In 2010, the USF2000 National Championship, first rung in the Mazda Road to Indy, was revived after the series was reacquired by its original founder, Dan Andersen, and welcomed SCCA Formula Continental (FC) cars with 2.0L Ford Zetec and Pinto engines to compete in a National Class alongside the Championship Class Mazda MRZ powered Van Diemen chassis. In 2011, the SCCA Formula Enterprise (FE) was also included and participation in the entry-level series surged. In 2010, the average car count was a mere 12 entries, but it was the inaugural year. As the new series found its legs and FC teams and drivers found a new place to play, the car count began to pick up, averaging 15 for their second year. In welcoming of FE cars saw a significant increase as the grid swelled to an average of 29 cars over the season. That waned a bit in 2013 as the average dropped to 27 entries per race, but in 2014 and 2015, when the SCCA-specification cars were no longer permitted, the grid dropped to 20 and then to 16 cars. It’s a clear sign that there are still a lot of FC cars out there with people very interested in competing on a bigger stage than in their own regional or divisional SCCA club races.
It seems that Dan Andersen and Andersen Promotions which now owns both USF2000 and the Pro Mazda Championships, and operates the Indy Lights Series, has seen how significant the SCCA-spec interest is. In light of this, Andersen Promotions announced today that FC cars using either the Ford or the Mazda engine are welcome to compete in the reintroduced National Class of the Cooper Tires USF2000 Championship, provided that they use Cooper Tires, of course, and include additional safety equipment such as wheel tethers, improved nose crash structures, and head surrounds and seats compliant with current Championship Class regulations. Race winners in the National Class earn a free entry into the next race event, while second place will be given a 50% discount on the entry fees. Furthermore, if the winner is using the Mazda MRZ, they will receive a contingency award of $1000 from Mazda. Finally, if the average National Class grid size is at least five cars per race weekend, the class champion will receive a free entry to the Mazda Road to Indy $200K Scholarship Shootout and a chance to secure a full-season ride in the USF2000 Championship Class the following season.
“We are excited to bring back the National Class and allow drivers to sample the Mazda Road to Indy.
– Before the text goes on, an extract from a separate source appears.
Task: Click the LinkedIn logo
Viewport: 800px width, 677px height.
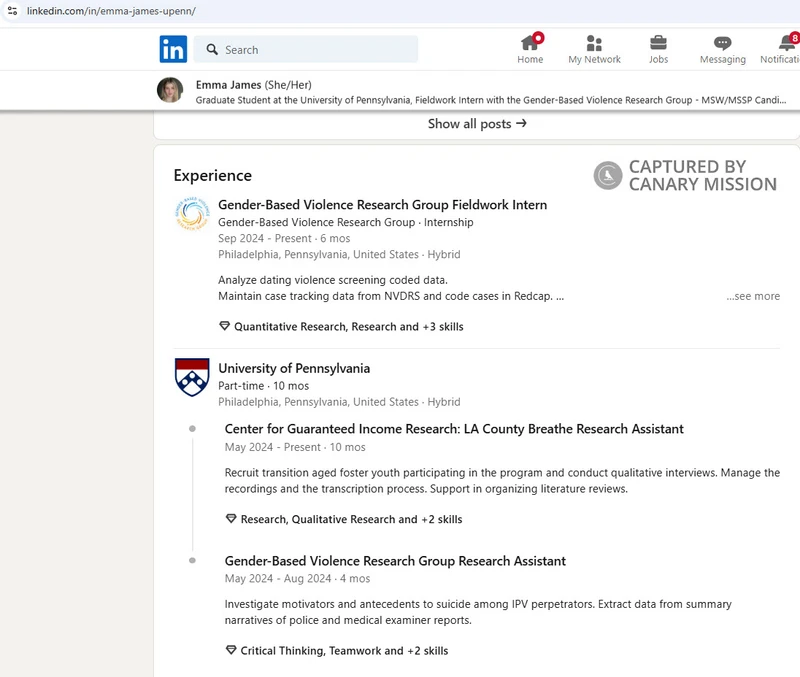Action: coord(173,49)
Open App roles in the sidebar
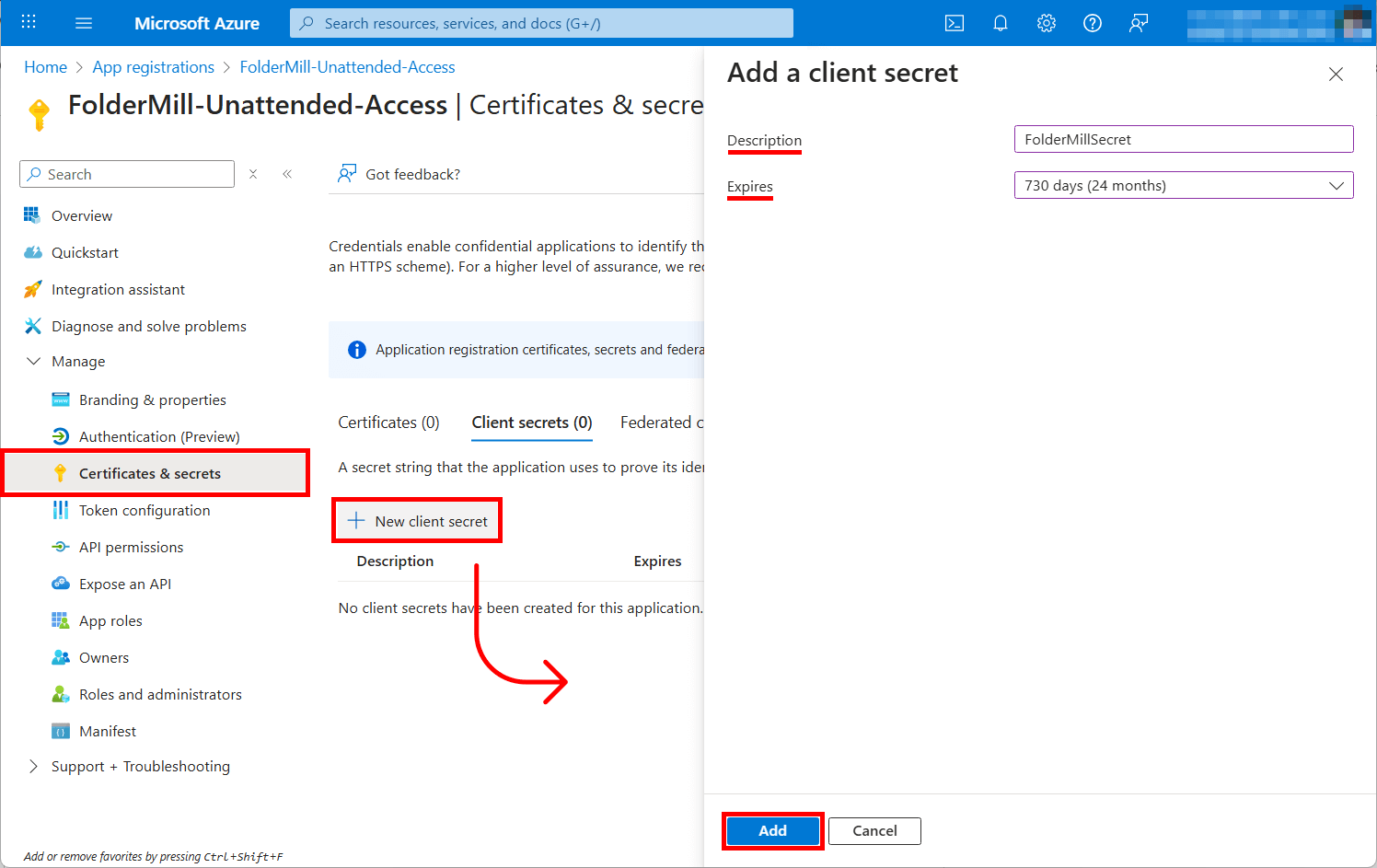The width and height of the screenshot is (1377, 868). coord(108,620)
RC Enerson began his path on the ladder system in the National Class. It’s a great first step onto the platform for many drivers, and we are excited to offer this year’s champion an entry into the Shootout as well as a full-season entry package to USF2000 in 2017 in either the Championship or National Class.” — Dan Andersen, Owner and CEO of Andersen Promotions
This is great move for the series and the Mazda Road to Indy program. While there are a lot of junior formula series out there, both here in North and South America, and in Europe, the Mazda Road to Indy has positioned itself as the primary way to graduate up into the Verizon IndyCar Series. There are other great development ladders beginning to form, not least of which is the SCCA Pro’s Formula 4 and Formula Lites championships which we highlighted in our past two episodes of The Cambered Corner with Paul Charsley and Jonathan Scarallo, but if you want to race in the Indianapolis 500 Mile Race, Dan Andersen of Andersen Promotions along with Jason Penix of IndyCar have done a great job putting together a clear pathway for young drivers. As a photographer, I’m just happy that I’ll potentially be a little busier during the USF2000 races than I have been in the past couple of years.